Just Docker cleaning up a container. Normal activity. Then — nothing. The journal ends at 14:10:11 and never comes back.
No shutdown target reached. No “Stopping services.” No “Power-Off.” When a system shuts down cleanly, journald logs a whole sequence — it’s verbose, orderly, almost ceremonial. This had none of that.
The journal was cut mid-sentence. The machine didn’t shut down. It was killed.
(Screenshot: journal tail in terminal — the abrupt end)
Step 3: Look for Witnesses
Time of death: somewhere between 2:10 PM and 6:29 PM on April 5th. Now I needed to figure out why.
I went back to the journal and searched for anything unusual in the hours before the cutoff:
journalctl -b -1 --no-pager -S "2026-04-05" | grep "wlan0"

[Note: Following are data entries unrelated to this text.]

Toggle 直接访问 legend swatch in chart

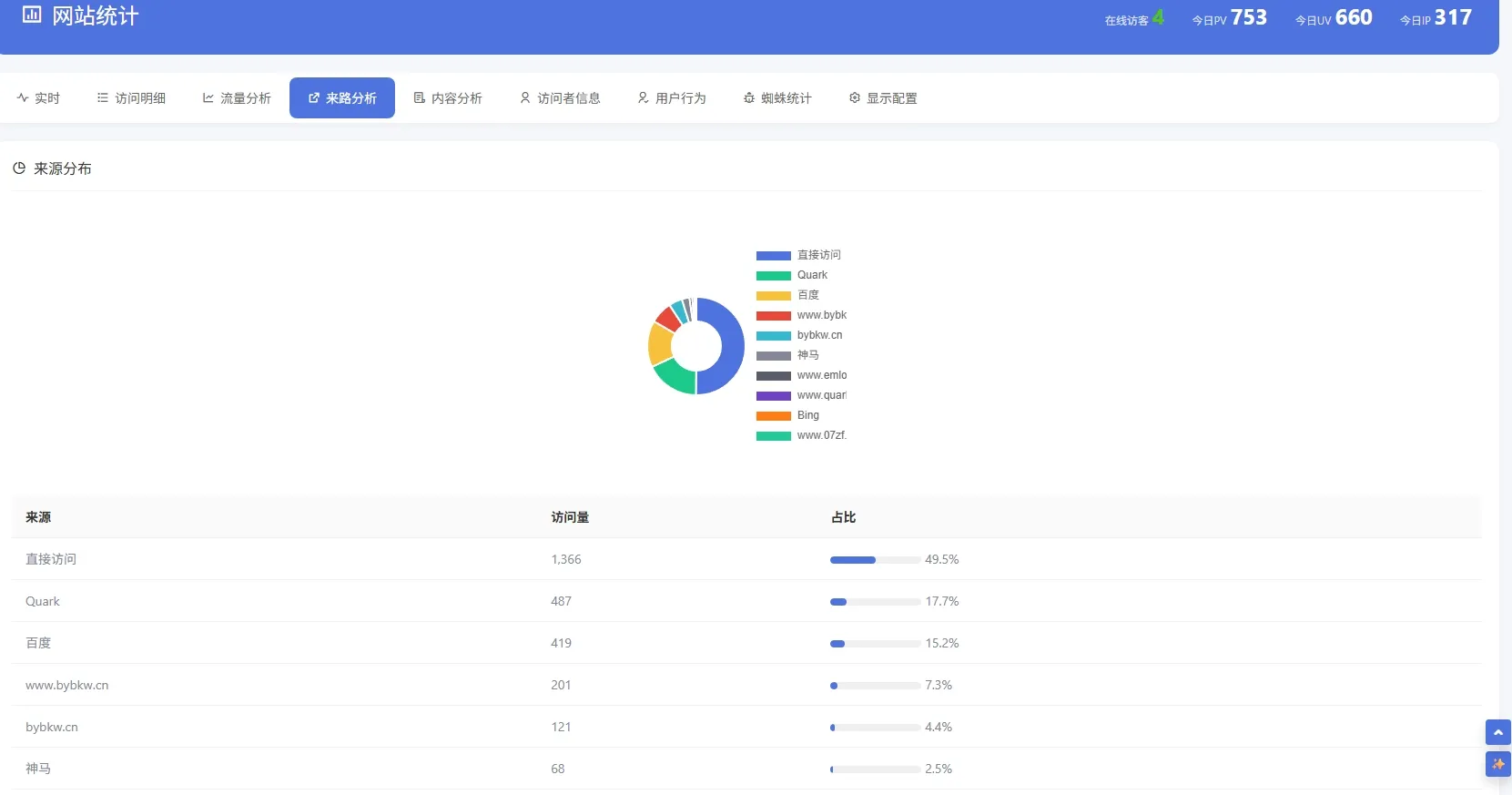tap(774, 256)
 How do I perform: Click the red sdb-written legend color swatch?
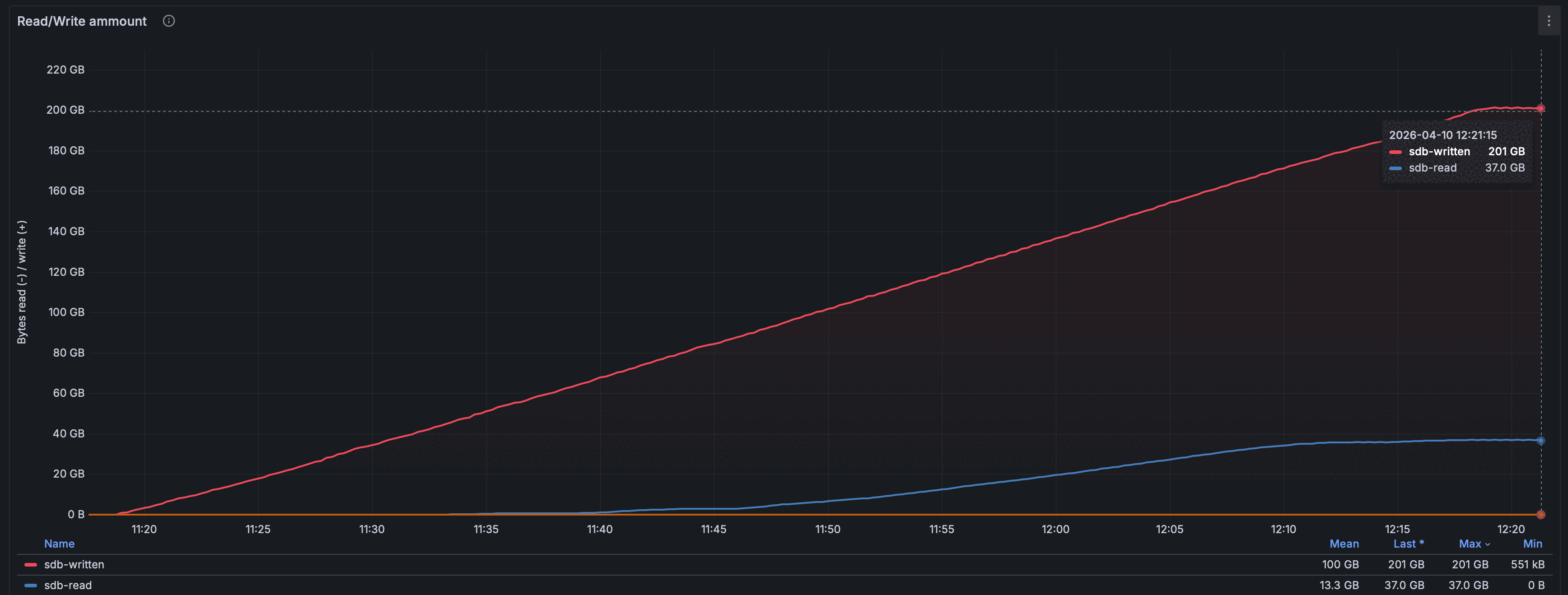pos(30,565)
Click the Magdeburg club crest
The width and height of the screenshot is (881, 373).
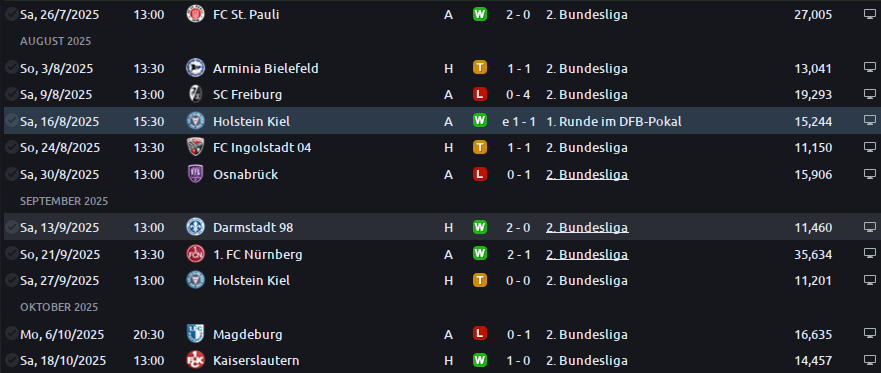point(196,334)
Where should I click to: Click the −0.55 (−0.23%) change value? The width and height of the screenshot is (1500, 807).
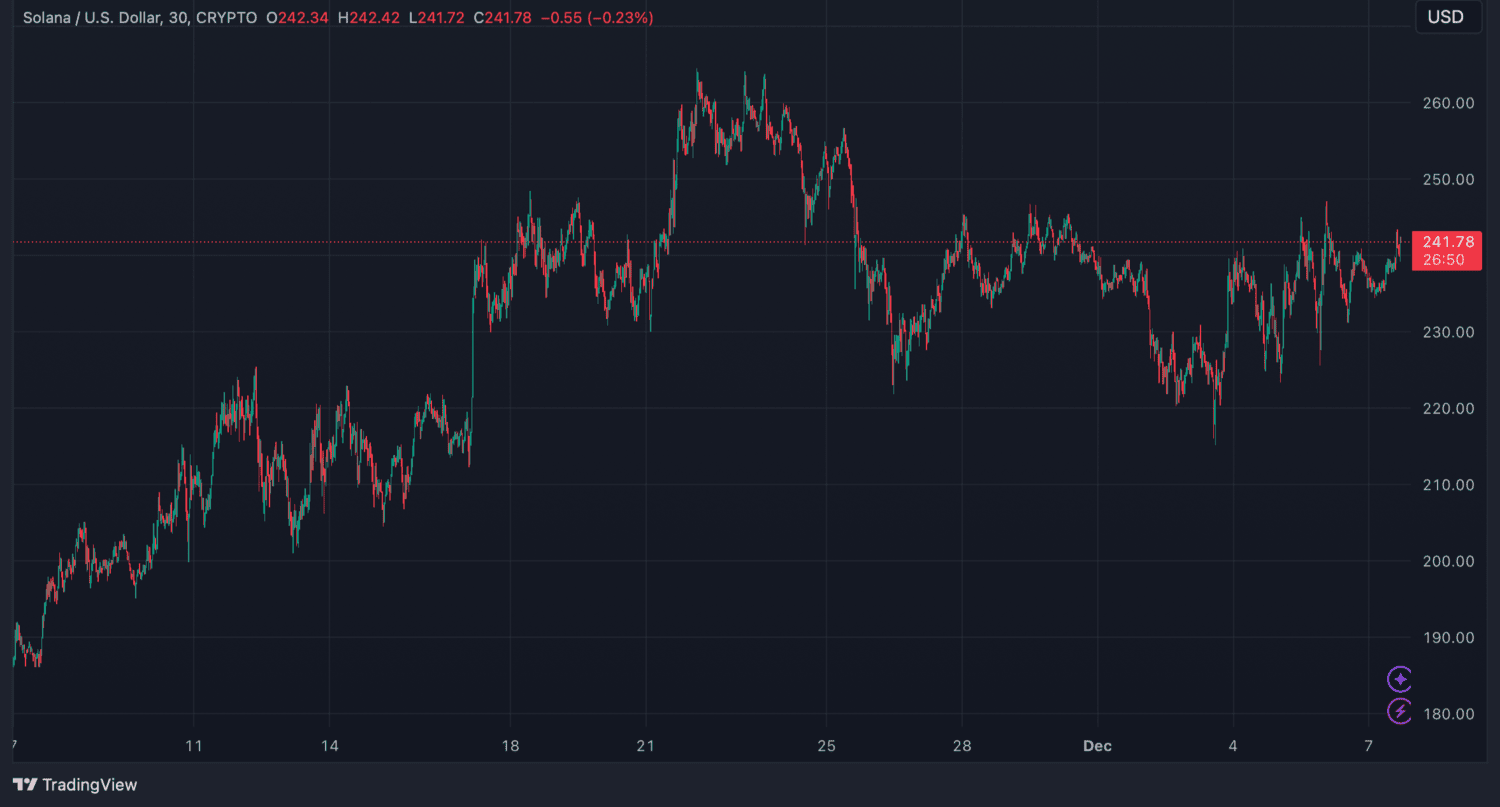tap(597, 18)
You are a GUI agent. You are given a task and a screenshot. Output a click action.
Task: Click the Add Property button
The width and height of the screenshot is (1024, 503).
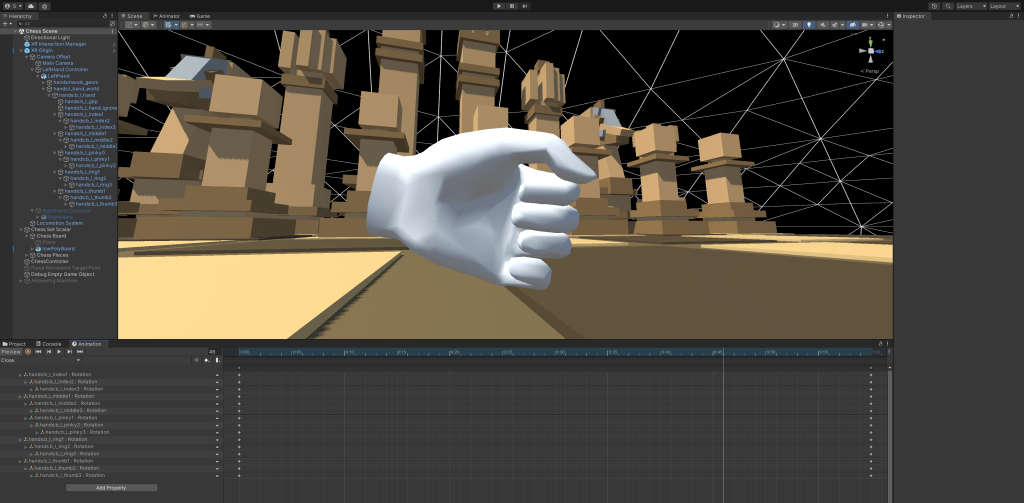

Apr 05 03:56:08 kernel: wlan0: Limiting TX power to 24 (24 - 0) dBm
Apr 05 03:56:41 kernel: wlan0: Limiting TX power to 24 (24 - 0) dBm
Apr 05 03:57:03 kernel: wlan0: Limiting TX power to 24 (24 - 0) dBm
Apr 05 04:34:48 kernel: wlan0: Limiting TX power to 24 (24 - 0) dBm
Apr 05 07:04:12 kernel: wlan0: Limiting TX power to 24 (24 - 0) dBm
Apr 05 10:09:48 kernel: wlan0: Limiting TX power to 30 (30 - 0) dBm
Apr 05 12:12:29 kernel: wlan0: Limiting TX power to 30 (30 - 0) dBm
“Limiting TX power” is the WiFi card renegotiating with the access point. It fires when the router reboots, loses power, or reconnects. Seeing it over and over through the early morning hours means the router was cycling — coming up and going back down, repeatedly, for hours.
That’s a router on unstable power.
(Screenshot: WiFi journal entries — the pattern)
Step 4: Find the Corroborating Evidence
Here’s where the investigation got interesting. I had logs from my machine — but logs from other systems were sitting in my inbox the whole time.
My ISP, Spectrum, sent me four emails while I was at church:
- 6:00 AM — “Service Alert: We have detected an outage affecting Spectrum service in your area.”
- Updated restoration estimate: 10:00 AM
- Updated restoration estimate: 12:00 PM
- “Your Service is Restored”
I hate Spectrum. I’ve had fiber at my last few apartments and going back to cable feels like moving from a highway to a dirt road. It drops, it throttles, it sends you passive-aggressive restoration estimate emails in 2-hour increments. This outage wasn’t surprising — it was Tuesday.
But the timeline fits perfectly. Spectrum’s local node lost power in the early morning hours. My router started cycling — hence the WiFi renegotiation events from 3:56 AM onward. Service came back around noon. And then at 2:10 PM, my machine went dark.
Three independent data sources. One conclusion.
The Verdict
Cause of death: power outage.
Probably a brief one — the kind that trips a breaker, drops the whole floor, and comes back before anyone notices. My PC has no UPS (uninterruptible power supply), so it just… died. No warning, no graceful shutdown, no last words.
The Spectrum outage from the same morning wasn’t a coincidence — their local infrastructure and my apartment building were almost certainly hit by the same event.
My machine was innocent. The building did it.
What I’m Doing About It
Nothing, for now. A UPS is on the list — somewhere between “file taxes” and “cancel Audible.” But honestly, the more interesting takeaway is that between last, journalctl, and my email inbox, I had everything I needed to reconstruct exactly what happened to my machine while I was gone.
Your computer keeps meticulous records. Most people never look at them.